_Exercise brief_:
Retype, word for word, each line between the lines holding "Instruction: Enable the" and "Open the user", inclusive, and leave the rest of the data alone.

+++ Data records

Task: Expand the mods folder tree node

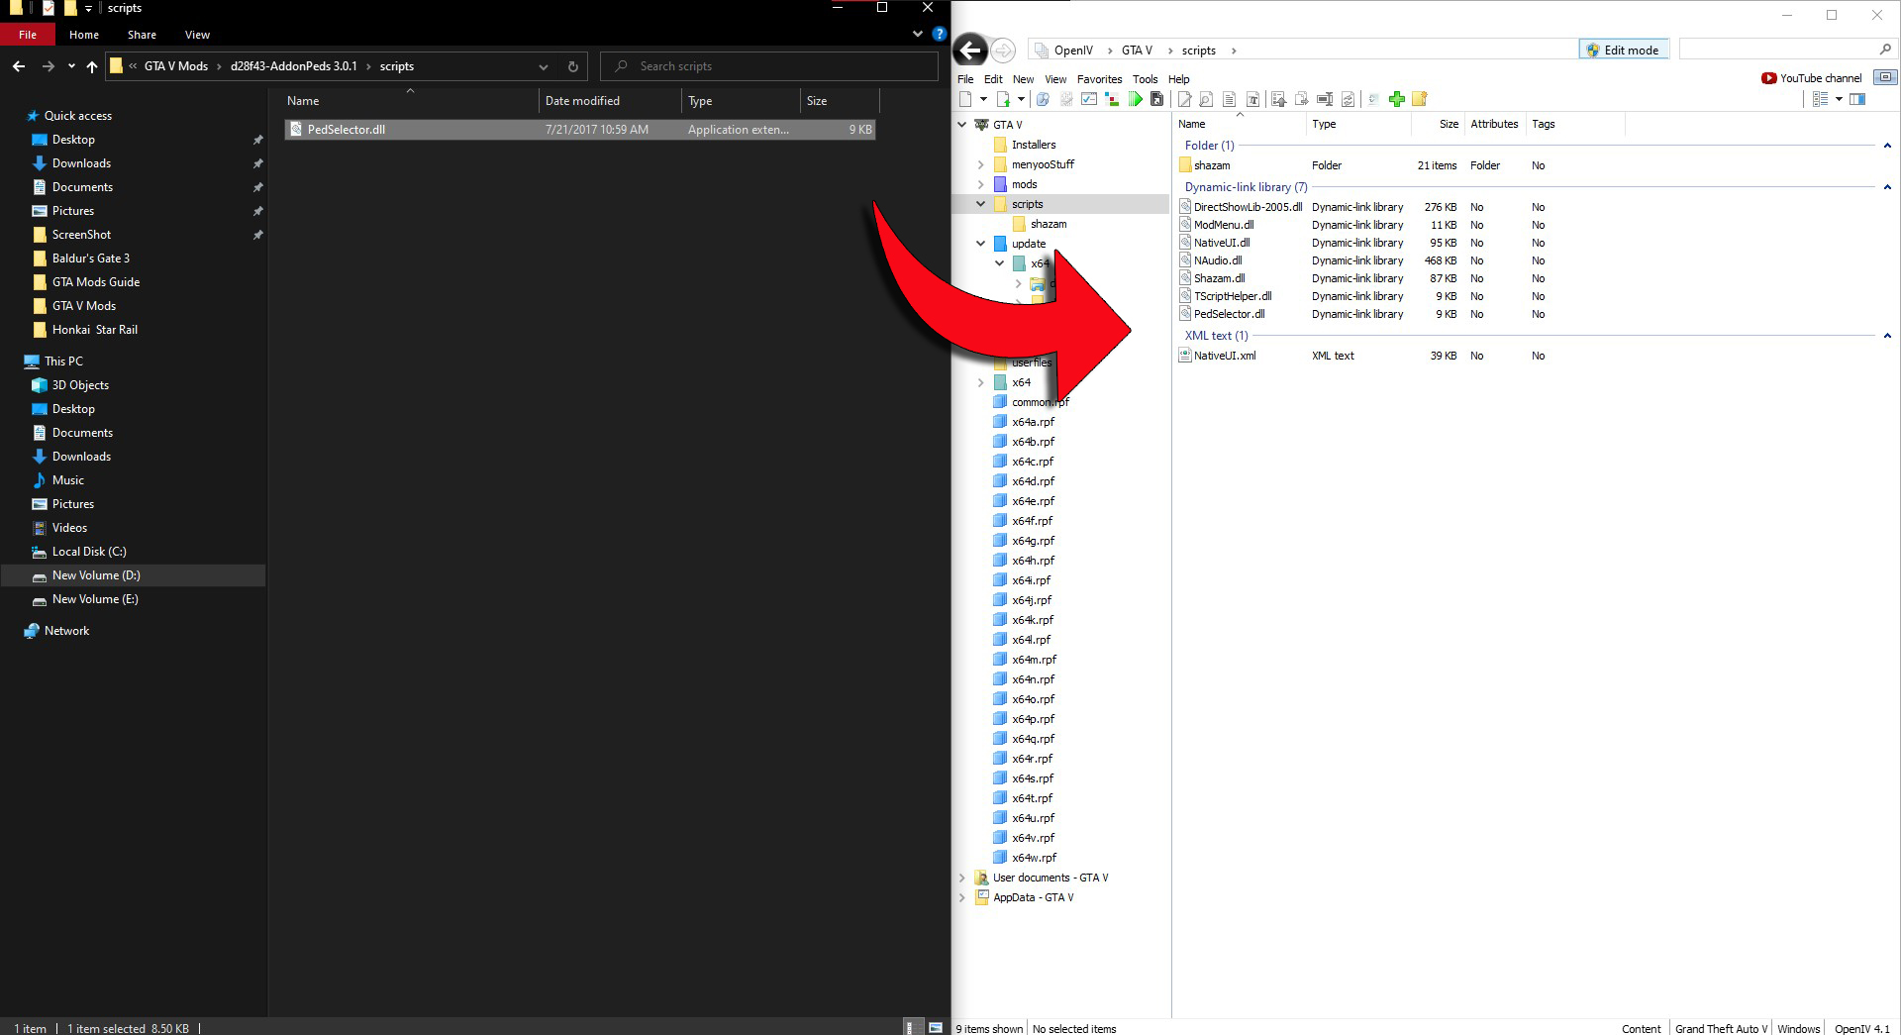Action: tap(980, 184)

++++++
+++ Data records

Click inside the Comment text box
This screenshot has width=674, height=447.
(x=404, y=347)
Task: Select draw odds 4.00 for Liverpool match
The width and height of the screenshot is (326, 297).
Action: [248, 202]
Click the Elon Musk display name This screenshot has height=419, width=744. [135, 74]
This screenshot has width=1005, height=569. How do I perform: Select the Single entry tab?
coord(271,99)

++++++
+++ Data records

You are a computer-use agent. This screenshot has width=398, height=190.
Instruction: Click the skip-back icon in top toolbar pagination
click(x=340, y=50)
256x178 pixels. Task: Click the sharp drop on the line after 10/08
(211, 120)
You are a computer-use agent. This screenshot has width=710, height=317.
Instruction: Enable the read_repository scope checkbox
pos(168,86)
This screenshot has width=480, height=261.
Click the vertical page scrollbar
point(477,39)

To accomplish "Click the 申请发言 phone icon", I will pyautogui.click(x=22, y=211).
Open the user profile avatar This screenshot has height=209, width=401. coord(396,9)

++++++

_Solution_:
Instruction: Enable the read_repository scope checkbox
pos(168,86)
This screenshot has width=480, height=261.
Click the vertical page scrollbar
point(477,39)

To accomplish "Click the 申请发言 phone icon", I will pyautogui.click(x=22, y=211).
Open the user profile avatar This screenshot has height=209, width=401. coord(396,9)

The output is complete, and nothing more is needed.